Form 8-K

 

 

UNITED STATES

SECURITIES AND EXCHANGE COMMISSION

Washington, D.C. 20549

 

 

FORM 8-K

 

 

CURRENT REPORT

Pursuant to Section 13 or 15(d) of the

Securities Exchange Act of 1934

Date of Report (Date of earliest event reported) November 24, 2009

 

 

Piedmont Office Realty Trust, Inc.

(Exact name of registrant as specified in its charter)

 

 

Maryland

(State or other jurisdiction of incorporation)

 

0-25739   58-2328421

(Commission

File Number)

 

(IRS Employer

Identification No.)

 

11695 Johns Creek Parkway, Johns Creek, Georgia 30097
(Address of principal executive offices) (Zip Code)

Registrant’s telephone number, including area code (770) 418-8800

 

 

 

(Former name or former address, if changed since last report)
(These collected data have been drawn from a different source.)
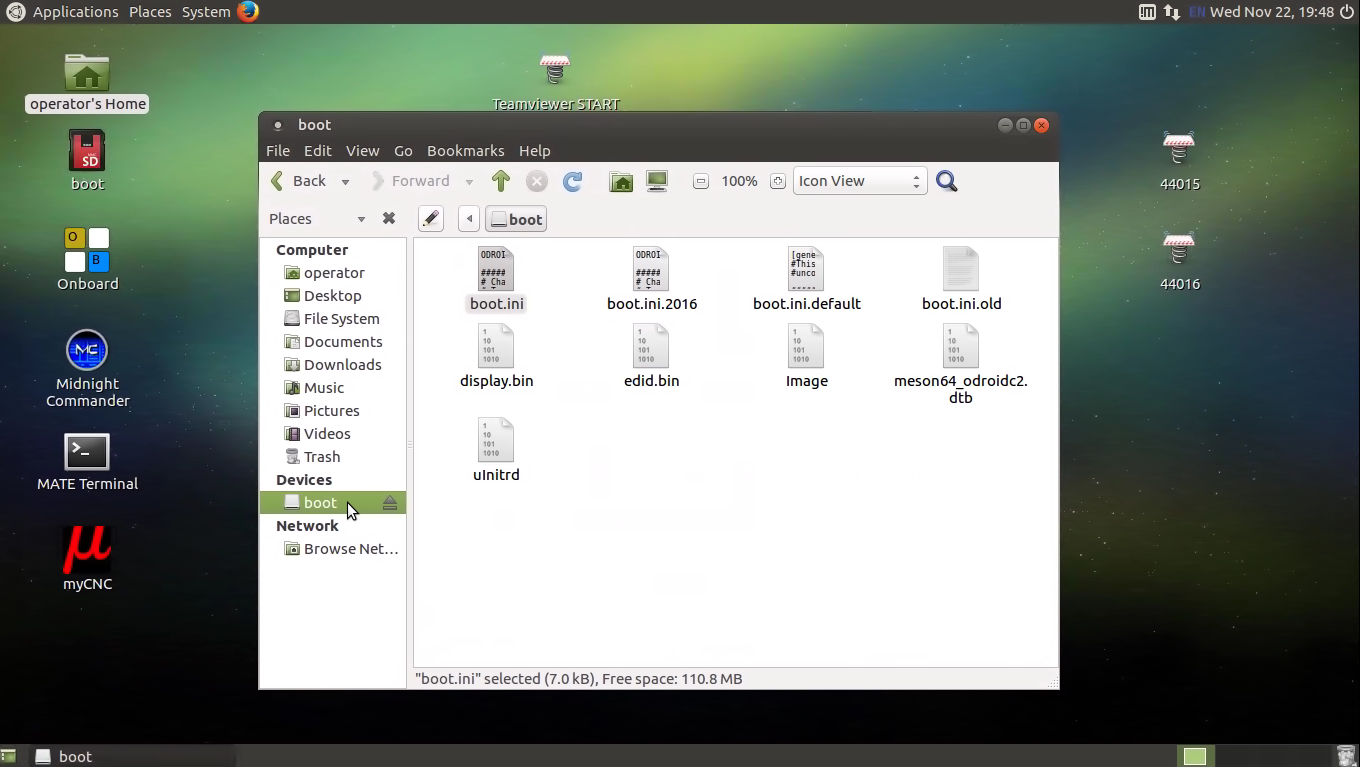Image resolution: width=1360 pixels, height=767 pixels.
Task: Zoom out with the minus icon
Action: [701, 181]
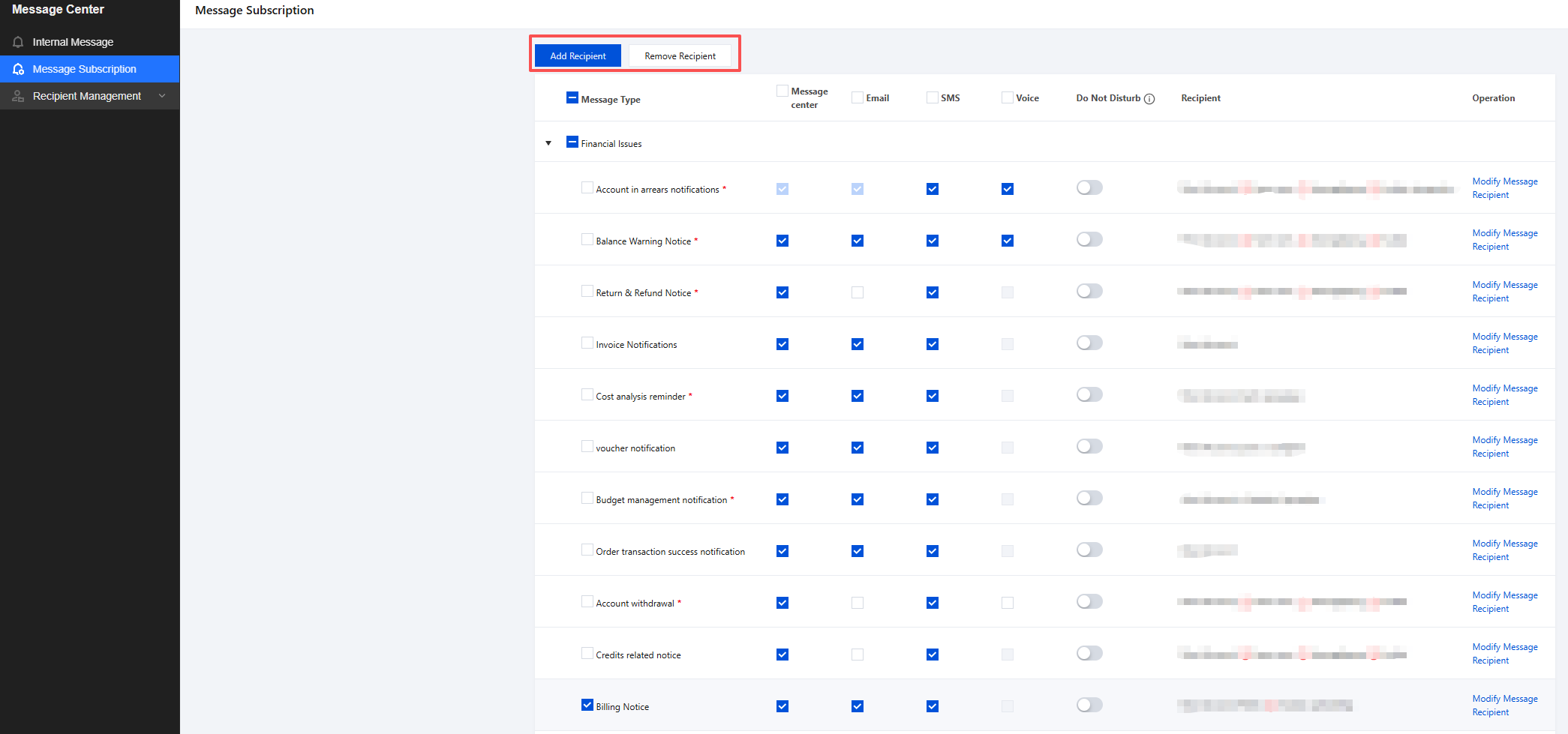Screen dimensions: 1568x734
Task: Click the Remove Recipient button
Action: coord(680,56)
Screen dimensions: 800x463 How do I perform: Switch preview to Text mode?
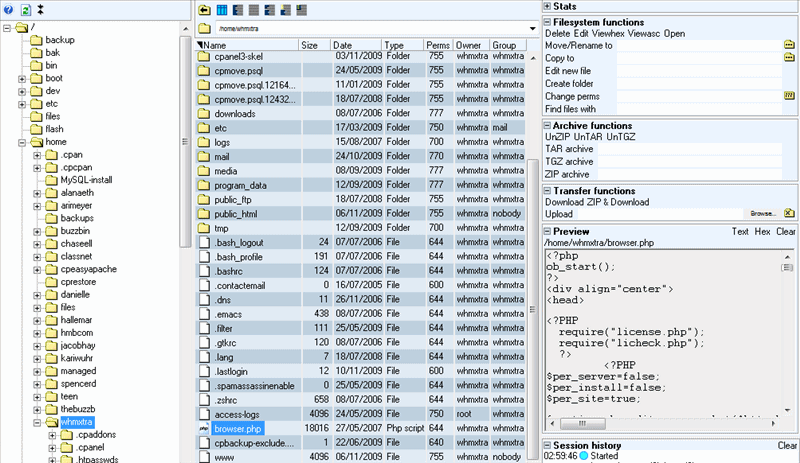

Check the appropriate box below if the Form 8-K filing is intended to simultaneously satisfy the filing obligation of the registrant under any of the following provisions (see General Instruction A.2. below):

 

¨

Written communications pursuant to Rule 425 under the Securities Act (17 CFR 230.425)

 

¨

Soliciting material pursuant to Rule 14a-12 under the Exchange Act (17 CFR 240.14a-12)

 

¨

Pre-commencement communications pursuant to Rule 14d-2(b) under the Exchange Act (17 CFR 240.14d-2(b))

 

¨

Pre-commencement communications pursuant to Rule 13e-4(c) under the Exchange Act (17 CFR 240.13e-4(c))

 

 

 


Item 8.01. Other Events

Suspension of Share Redemption Program

On November 24, 2009, the board of directors of Piedmont Office Realty Trust, Inc. (the “Registrant”) suspended its share redemption program (the “SRP”). No redemption requests received after the deadline of five business days before November 30, 2009 will be processed.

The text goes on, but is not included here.